One of the most fundamental truths in microscopy is that you can have either high resolution images of a small area or low resolution views of wide fields, but you can’t have both. Well, Changhuei Yang and his team at Caltech have reversed that truth with their new microscope hack.
To re-engineer their microscope, the Caltech team leveraged a concept known as Fourier ptychographic microscopy, computationally correcting the low-resolution imagery. By adding a series of LEDs, the microscope could variably illuminate a larger field, leaving the Caltech engineers with the ability to piece together a 20X resolution image from a 2X lens.
In the most recent issue of Nature Photonics, Yang describes the significance of his team’s breakthrough. "What this project has developed is a means of taking low-resolution images and managing to tease out both the intensity and the phase of the light field of the target sample. Using that information, you can actually correct for optical aberration issues that otherwise confound your ability to resolve objects well."
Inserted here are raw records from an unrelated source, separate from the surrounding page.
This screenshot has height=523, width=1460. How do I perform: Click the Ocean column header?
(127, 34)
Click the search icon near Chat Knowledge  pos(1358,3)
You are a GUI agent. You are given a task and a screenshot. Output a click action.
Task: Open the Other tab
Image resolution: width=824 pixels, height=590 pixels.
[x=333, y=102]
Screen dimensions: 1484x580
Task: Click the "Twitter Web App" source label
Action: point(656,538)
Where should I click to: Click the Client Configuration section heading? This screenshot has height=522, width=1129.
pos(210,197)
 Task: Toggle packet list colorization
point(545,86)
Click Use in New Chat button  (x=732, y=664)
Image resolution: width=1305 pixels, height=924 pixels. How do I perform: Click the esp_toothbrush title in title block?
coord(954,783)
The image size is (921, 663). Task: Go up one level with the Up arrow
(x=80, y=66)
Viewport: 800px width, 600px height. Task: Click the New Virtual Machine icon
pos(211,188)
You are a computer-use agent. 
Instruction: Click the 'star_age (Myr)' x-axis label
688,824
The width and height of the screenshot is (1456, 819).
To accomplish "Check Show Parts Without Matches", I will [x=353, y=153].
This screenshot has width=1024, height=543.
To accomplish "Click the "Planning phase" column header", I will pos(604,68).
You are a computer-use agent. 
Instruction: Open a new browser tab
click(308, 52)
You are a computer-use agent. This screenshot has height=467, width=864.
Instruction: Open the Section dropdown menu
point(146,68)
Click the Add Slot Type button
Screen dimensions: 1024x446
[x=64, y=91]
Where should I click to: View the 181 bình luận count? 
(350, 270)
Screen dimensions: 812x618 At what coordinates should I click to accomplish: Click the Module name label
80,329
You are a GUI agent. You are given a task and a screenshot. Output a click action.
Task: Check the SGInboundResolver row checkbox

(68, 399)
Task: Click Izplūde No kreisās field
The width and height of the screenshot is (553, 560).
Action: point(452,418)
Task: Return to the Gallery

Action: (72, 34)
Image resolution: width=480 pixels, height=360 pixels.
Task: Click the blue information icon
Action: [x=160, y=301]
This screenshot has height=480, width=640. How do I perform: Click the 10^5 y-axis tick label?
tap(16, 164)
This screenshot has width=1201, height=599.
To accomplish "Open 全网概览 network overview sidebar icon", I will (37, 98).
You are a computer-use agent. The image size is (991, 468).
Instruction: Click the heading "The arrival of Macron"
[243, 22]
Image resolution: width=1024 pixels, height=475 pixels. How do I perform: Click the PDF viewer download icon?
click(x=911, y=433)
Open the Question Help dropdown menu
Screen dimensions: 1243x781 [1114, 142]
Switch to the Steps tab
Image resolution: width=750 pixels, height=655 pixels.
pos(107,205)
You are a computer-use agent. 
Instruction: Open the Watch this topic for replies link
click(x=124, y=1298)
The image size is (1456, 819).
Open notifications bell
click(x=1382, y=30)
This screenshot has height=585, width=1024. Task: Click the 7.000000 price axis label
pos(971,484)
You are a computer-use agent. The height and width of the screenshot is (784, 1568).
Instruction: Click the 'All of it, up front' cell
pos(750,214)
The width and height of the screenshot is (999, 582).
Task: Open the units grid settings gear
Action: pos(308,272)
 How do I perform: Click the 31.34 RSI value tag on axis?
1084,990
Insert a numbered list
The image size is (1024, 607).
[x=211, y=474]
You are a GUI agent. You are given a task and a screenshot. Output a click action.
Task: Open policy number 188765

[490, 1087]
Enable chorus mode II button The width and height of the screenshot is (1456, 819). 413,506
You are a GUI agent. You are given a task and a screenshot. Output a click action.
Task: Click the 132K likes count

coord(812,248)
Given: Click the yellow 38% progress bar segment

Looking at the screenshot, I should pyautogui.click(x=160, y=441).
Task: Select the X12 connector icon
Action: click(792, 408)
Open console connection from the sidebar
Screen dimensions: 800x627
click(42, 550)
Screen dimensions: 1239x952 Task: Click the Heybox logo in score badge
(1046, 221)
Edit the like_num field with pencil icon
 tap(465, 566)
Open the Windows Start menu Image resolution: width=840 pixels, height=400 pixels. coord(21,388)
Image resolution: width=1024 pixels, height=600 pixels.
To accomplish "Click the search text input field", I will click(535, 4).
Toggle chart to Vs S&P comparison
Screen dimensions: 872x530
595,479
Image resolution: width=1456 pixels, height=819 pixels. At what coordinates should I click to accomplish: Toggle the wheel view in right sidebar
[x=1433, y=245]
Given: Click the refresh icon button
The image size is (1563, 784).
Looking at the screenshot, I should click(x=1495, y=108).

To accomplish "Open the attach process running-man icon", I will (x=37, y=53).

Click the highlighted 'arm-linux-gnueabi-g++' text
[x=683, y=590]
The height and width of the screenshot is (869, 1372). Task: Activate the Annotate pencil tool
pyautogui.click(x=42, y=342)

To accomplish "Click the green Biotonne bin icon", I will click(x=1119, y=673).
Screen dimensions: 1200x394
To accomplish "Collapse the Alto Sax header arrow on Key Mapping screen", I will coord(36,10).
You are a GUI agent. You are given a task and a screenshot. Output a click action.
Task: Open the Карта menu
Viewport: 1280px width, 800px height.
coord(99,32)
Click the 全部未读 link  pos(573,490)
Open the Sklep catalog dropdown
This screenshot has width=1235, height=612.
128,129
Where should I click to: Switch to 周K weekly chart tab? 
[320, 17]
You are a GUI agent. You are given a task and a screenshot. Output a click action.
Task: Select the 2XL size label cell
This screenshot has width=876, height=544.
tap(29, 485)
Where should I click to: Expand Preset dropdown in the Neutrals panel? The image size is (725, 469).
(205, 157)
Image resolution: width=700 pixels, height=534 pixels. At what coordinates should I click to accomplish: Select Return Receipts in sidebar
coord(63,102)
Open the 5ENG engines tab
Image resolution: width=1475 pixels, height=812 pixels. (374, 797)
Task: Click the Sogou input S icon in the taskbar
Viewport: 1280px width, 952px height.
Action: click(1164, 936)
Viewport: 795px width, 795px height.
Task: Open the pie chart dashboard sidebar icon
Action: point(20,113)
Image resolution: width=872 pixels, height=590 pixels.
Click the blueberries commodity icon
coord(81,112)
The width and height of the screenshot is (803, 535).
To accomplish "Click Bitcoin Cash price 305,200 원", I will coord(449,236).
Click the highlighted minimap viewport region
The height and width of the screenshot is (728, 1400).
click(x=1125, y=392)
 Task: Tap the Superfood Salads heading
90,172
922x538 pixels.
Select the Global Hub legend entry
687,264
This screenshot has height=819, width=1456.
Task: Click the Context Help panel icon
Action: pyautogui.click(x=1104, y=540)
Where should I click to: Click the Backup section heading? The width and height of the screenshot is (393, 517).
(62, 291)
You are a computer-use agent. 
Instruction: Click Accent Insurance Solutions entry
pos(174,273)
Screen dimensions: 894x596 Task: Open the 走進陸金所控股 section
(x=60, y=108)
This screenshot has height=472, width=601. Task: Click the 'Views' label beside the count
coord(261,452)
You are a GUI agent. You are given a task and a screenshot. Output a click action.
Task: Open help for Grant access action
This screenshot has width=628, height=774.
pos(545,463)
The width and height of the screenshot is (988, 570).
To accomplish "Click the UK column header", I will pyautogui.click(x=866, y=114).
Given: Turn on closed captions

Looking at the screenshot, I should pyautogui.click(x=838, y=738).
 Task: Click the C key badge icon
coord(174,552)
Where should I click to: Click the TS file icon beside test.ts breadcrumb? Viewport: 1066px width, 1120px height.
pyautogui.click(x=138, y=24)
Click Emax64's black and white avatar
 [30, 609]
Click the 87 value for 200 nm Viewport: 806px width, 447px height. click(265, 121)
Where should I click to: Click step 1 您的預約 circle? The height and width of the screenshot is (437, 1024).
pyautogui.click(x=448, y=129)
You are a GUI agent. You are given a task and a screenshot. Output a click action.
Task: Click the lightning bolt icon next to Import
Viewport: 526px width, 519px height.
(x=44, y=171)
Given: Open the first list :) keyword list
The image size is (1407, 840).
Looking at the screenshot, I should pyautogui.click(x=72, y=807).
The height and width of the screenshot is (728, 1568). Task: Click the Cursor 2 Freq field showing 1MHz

What’s even more incredible is that Yang and his team transformed a standard microscope into a power research tool with a few LEDs and a $200. While it’s true that you have to have advanced understanding of optics and condensed matter physics to truly grasp how this project works, for most of us just the idea of having a billion-pixel imager is cool in-and-of-itself.
As soon as Yang and his team release an Instructables for their project, you can bet that I’ll be hacking the microscope at my place.